Сергей отошел от картины, но вскоре возвратился к ней. Посмотрев на полотно со стороны, он улыбнулся и облегченно вздохнул. Ему хотелось сказать вслух то, о чем подумал и что решил, но он был один в зале. И вот неожиданно Сергей увидел рядом с собой маленького пожилого человека в черном длиннополом сюртуке. Морщины, избороздившие его лицо, убегали за белый крахмальный воротник.
— Нравится? — обратился незнакомец к Сергею мягким голосом. — Талантливо написано?
Лазо вместо ответа непосредственно спросил:
— Как вы думаете, примет его семья или нет?
— Репин предлагает решить этот вопрос самому зрителю, — уклончиво ответил старик.
— Я для себя решил — родные поняли и оправдали поступок революционера. Так и чувствуется: мгновенье — и прервется молчание, все заговорят, кинутся друг другу в объятия.
Старичок, улыбаясь маленькими глазами, подмигнул Лазо:
— Вы, молодой человек, взгляните вот на эту картину! Тоже репинская — «Протодьякон».
С холста смотрело властное старое лицо протодьякона, с пронзительным и жестким взглядом. Одна его рука была прижата к толстому животу, другая сжимала посох.
— Прямо из жизни выхвачен, — сказал Сергей, — так видно, что он далек от простоты и смирения, поста и молитв. Бесспорно грубиян, сладострастник и чревоугодник.
Незнакомец усмехнулся:
— Картину собирались послать на международную выставку, но кое-кто запретил.
— Кто?
— Президент Академии художеств. Он так и сказал: «Хотите опозорить русское духовенство — шлите репинского «Протодьякона». Но я не позволю…»
— Дурак этот президент.
— Тсс! — незнакомец приложил палец к губам. — Президент-то великий князь Владимир, дядюшка государя императора.

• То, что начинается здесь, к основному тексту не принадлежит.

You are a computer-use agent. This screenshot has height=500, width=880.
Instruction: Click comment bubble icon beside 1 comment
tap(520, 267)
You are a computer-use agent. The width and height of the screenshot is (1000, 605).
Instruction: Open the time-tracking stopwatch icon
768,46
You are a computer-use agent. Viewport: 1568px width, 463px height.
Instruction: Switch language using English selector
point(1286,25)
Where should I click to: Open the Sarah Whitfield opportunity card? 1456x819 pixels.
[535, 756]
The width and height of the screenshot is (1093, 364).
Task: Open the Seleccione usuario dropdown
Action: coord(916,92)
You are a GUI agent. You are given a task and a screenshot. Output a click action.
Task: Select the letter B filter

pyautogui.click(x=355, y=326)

— Тогда правильно, — неожиданно, с иронией, переменил мнение Лазо, попрощался со старичком и направился к выходу.
Сергей вышел на улицу, его обдало холодным ветром. За Москвой-рекой проступали в сумраке очертания кремлевской стены, а над ней купол Ивана Великого. Тускло светили фонари. В этом городе Лазо чувствовал себя одиноким.
Перейдя через мост, он добрался до Таганки, переулками — к Проломной заставе, откуда рукой было подать до училища. Он знал, что скоро придется покинуть Москву и уехать в армию, но не жалел об этом. «Попомнят они меня, — подумал он про Добронравова и Золотарева, — я такую агитацию разведу среди солдат, что всем этим «шкурам»» не поздоровится».

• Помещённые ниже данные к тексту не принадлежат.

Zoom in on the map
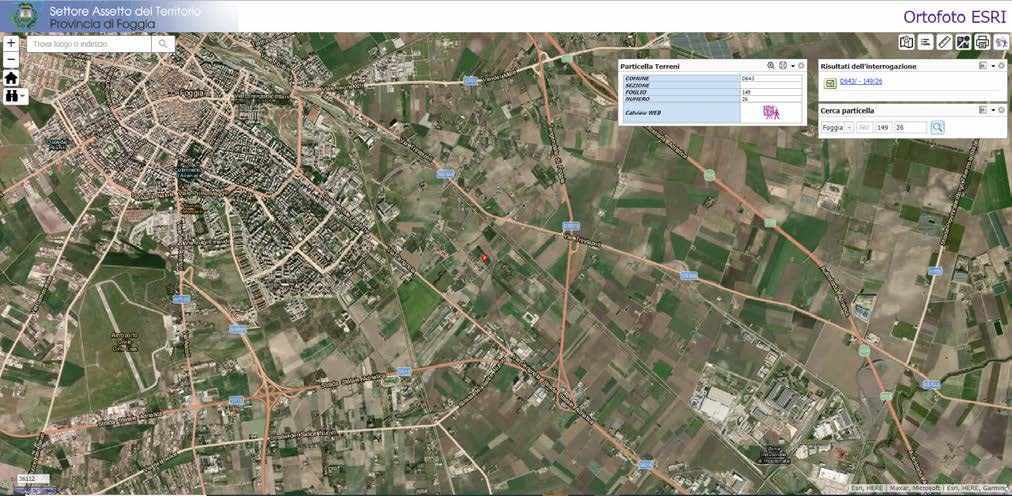 coord(11,44)
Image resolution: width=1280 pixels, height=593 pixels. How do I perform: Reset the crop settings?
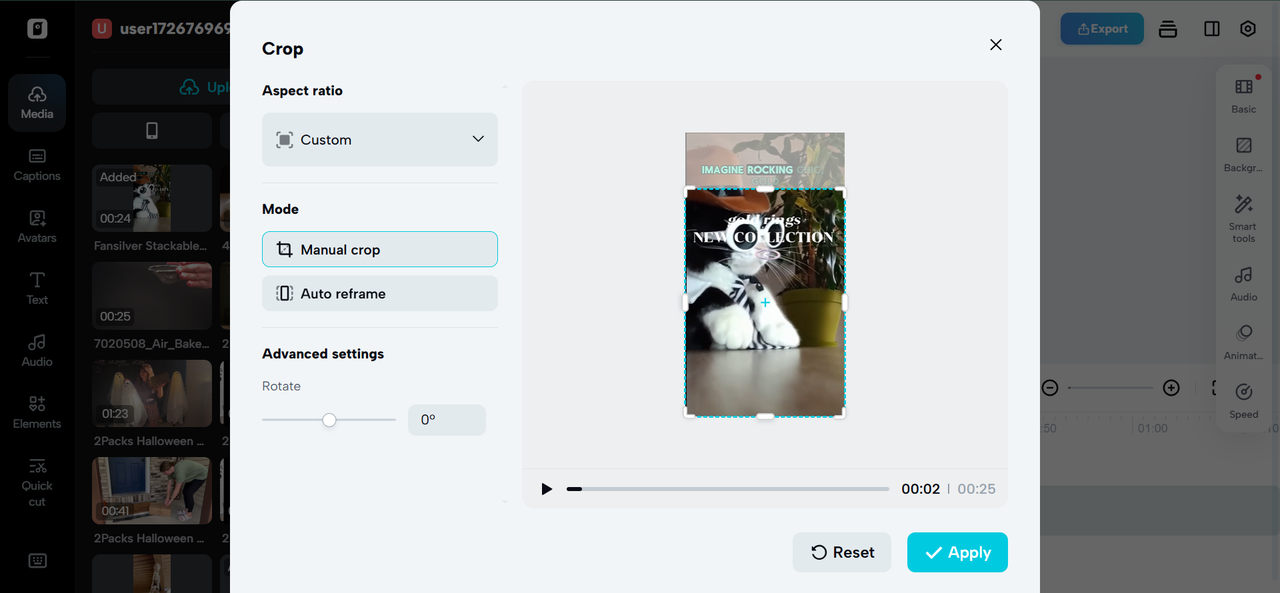click(x=842, y=552)
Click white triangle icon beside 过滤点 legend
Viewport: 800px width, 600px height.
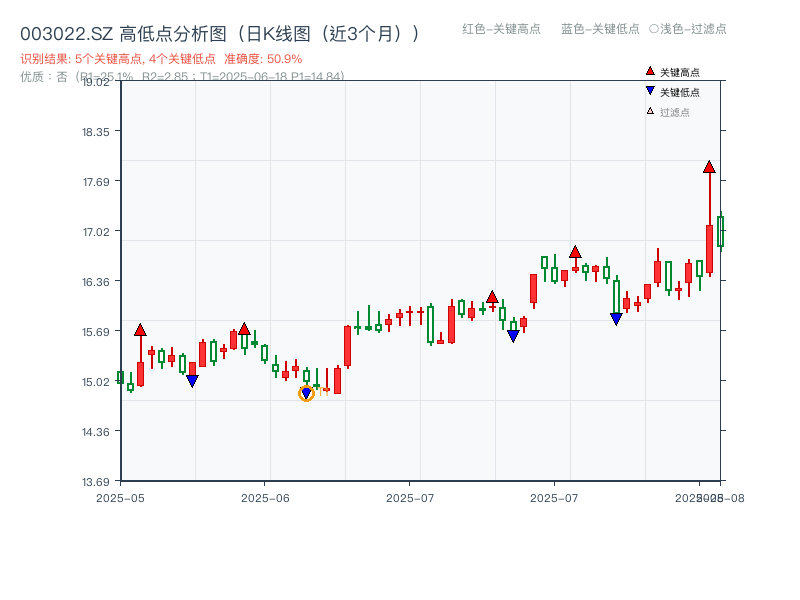point(650,112)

Война уносила миллионы жизней. На улицах городов Российской империи в рваных солдатских шинелях, опираясь на костыли, просили подаяния защитники отечества. В лавках толпился народ, но полки пустовали. Приезжавшие с фронта рассказывали о недостатке оружия, снарядов и обмундирования. На трех солдат приходилась одна винтовка.
Зато в фешенебельных ресторанах вино лилось рекой. Так кутили откормленные фабриканты и помещики, флегматичные с виду интенданты, обделывавшие темные дела.

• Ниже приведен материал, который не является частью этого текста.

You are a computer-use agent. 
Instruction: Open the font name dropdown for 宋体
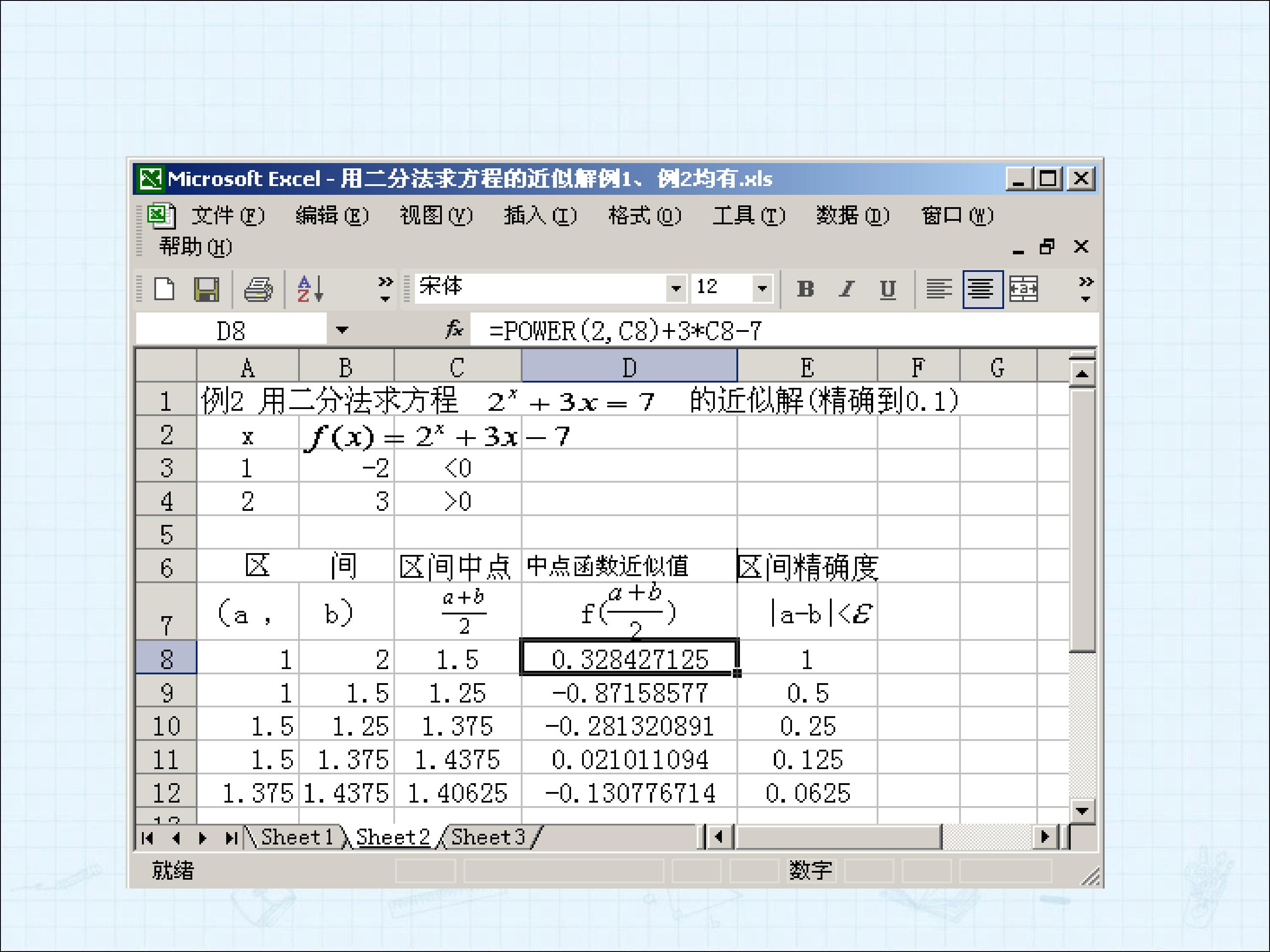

Поезда шли с опозданием. Нередко эшелон со снарядами угоняли якобы по ошибке на Урал. Из дома в дом ползли слухи о царице, говорили, что она передавала военные тайны немцам. Все помнили трагическую гибель двух русских корпусов на Мазурских озерах. Имя военного министра Сухомлинова не сходило с уст. Его открыто называли немецким шпионом, а вместе с ним и других министров и высокопоставленных сановников.
Цензура свирепствовала, оставляя на газетных полосах белые места. Придворная знать замышляла дворцовый переворот: вместо Николая Романова хотели посадить на трон брата его, Михаила Романова.
В народе поговаривали: «Хрен редьки не слаще». В эти месяцы военные училища лихорадочно готовили прапорщиков. Фронт требовал младших офицеров. Срок обучения в Алексеевском училище сократили. Преподаватели комкали учебные программы, не придирались к ответам юнкеров. Важно было как можно скорее выпустить очередной курс и мобилизовать студентов младших возрастов.